Department of Ultrasound, Beijing Anzhen Hospital, Capital Medical University, Beijing, China; Pauley Heart Center, Virginia Commonwealth University School of Medicine, Richmond, Virginia.

出版信息

J Am Soc Echocardiogr. 2014 Sep;27(9):1011-6. doi: 10.1016/j.echo.2014.04.018. Epub 2014 Jun 6.

DOI:10.1016/j.echo.2014.04.018

PMID:24909789

Abstract

BACKGROUND

Intravenous leiomyomatosis is a rare, benign, smooth muscle tumor originating in the uterus that may extend through the inferior vena cava into the heart.

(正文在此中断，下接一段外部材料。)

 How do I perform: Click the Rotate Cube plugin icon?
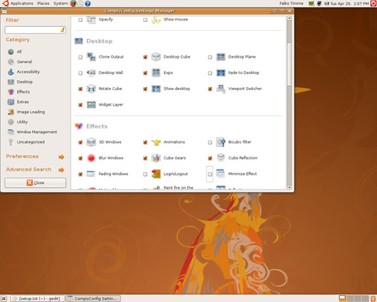tap(91, 89)
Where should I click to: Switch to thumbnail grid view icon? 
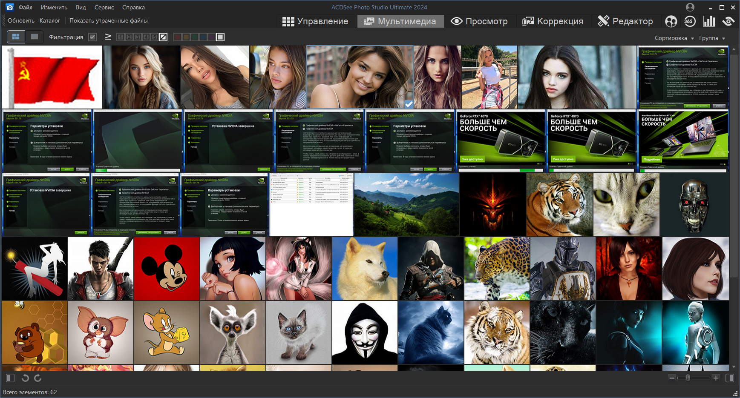tap(16, 37)
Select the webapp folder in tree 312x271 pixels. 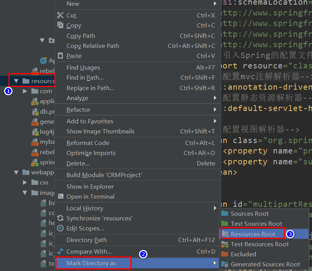43,172
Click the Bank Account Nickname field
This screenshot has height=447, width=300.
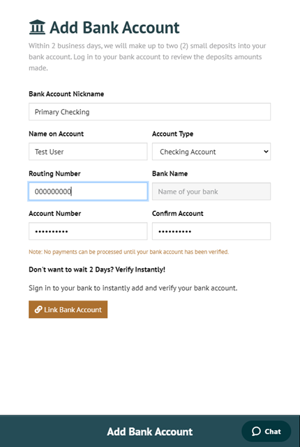tap(149, 111)
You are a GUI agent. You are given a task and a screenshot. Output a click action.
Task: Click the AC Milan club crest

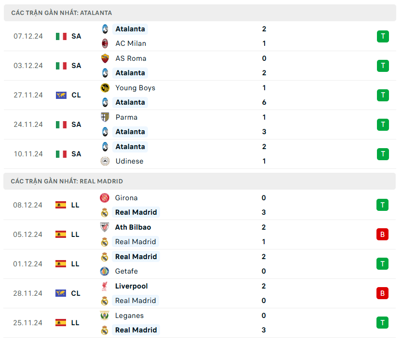point(105,43)
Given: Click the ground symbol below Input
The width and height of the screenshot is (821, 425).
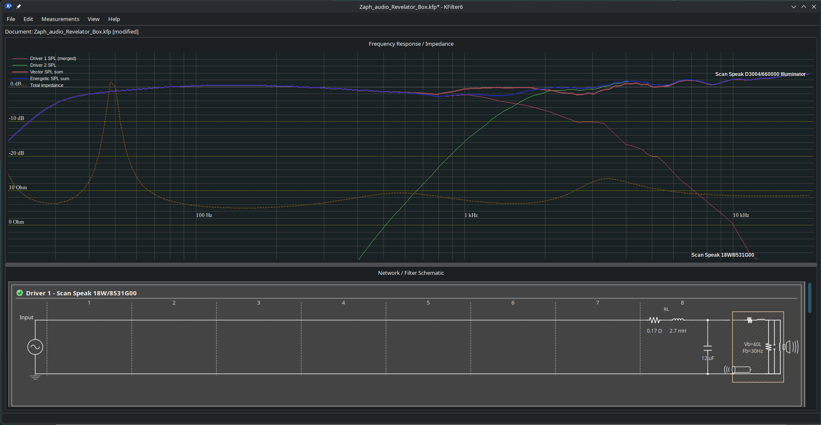Looking at the screenshot, I should pos(35,377).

Intracardiac leiomyomatosis (ICL), present in 10% of patients with intravenous leiomyomatosis, may cause right heart failure, tricuspid valve obstruction, and pulmonary embolism. The imaging characteristics of ICL continue to be reported. The purposes of this study were to characterize the echocardiographic features of ICL and to correlate the clinical findings.

METHODS

Between 1999 and 2012, 12 female patients with suspected ICL underwent cardiac surgery and histologic confirmation of the tumor. The clinical data, echocardiographic findings, and histologic results were retrospectively reviewed.

RESULTS

The ages of the patients with ICL ranged from 40 to 59 years. Ten patients (83%) had undergone myomectomy or hysterectomy, one patient had a uterine fibroid, and one patient had endometriosis. Seven patients (58%) reported dyspnea and/or palpitations, and one patient had syncope; four patients were asymptomatic. Echocardiographic findings included six patients with homogenous right atrial masses, four patients with myxoma-like right atrial masses, and two patients with serpentine, convoluted right atrial masses. In nine patients, the right atrial masses were noted to cross the tricuspid valve. All masses extended from the inferior vena cava. No masses appeared to adhere to the right atrium, right ventricular or pulmonary arterial walls, or tricuspid valve. Tricuspid regurgitation was noted in all patients. No pulmonary emboli were present.

CONCLUSIONS

The echocardiographic features of the ICL tumors varied. Tricuspid regurgitation and tumors emerging from the inferior vena cava were seen in all patients. Cardiac symptoms, including dyspnea, palpitations, and syncope, occurred in 67% of patients; the remaining 33% were asymptomatic.

摘要

背景

静脉内平滑肌瘤病是一种罕见的良性平滑肌肿瘤，起源于子宫，可经下腔静脉延伸至心脏。心内平滑肌瘤病（ICL）见于10%的静脉内平滑肌瘤病患者，可导致右心衰竭、三尖瓣梗阻和肺栓塞。ICL的影像学特征仍在不断报道。本研究的目的是描述ICL的超声心动图特征并关联临床发现。

方法

1999年至2012年间，12例疑似ICL的女性患者接受了心脏手术及肿瘤的组织学确诊。对临床资料、超声心动图结果和组织学结果进行回顾性分析。

结果

ICL患者年龄在40至59岁之间。10例患者（83%）曾接受肌瘤切除术或子宫切除术，1例患者有子宫肌瘤，1例患者有子宫内膜异位症。7例患者（58%）报告有呼吸困难和/或心悸，1例患者有晕厥；4例患者无症状。超声心动图结果包括6例右心房均质肿块患者、4例黏液瘤样右心房肿块患者和2例蜿蜒、盘绕的右心房肿块患者。9例患者右心房肿块穿过三尖瓣。所有肿块均从下腔静脉延伸。未见肿块附着于右心房、右心室或肺动脉壁或三尖瓣。所有患者均有三尖瓣反流。无肺栓塞。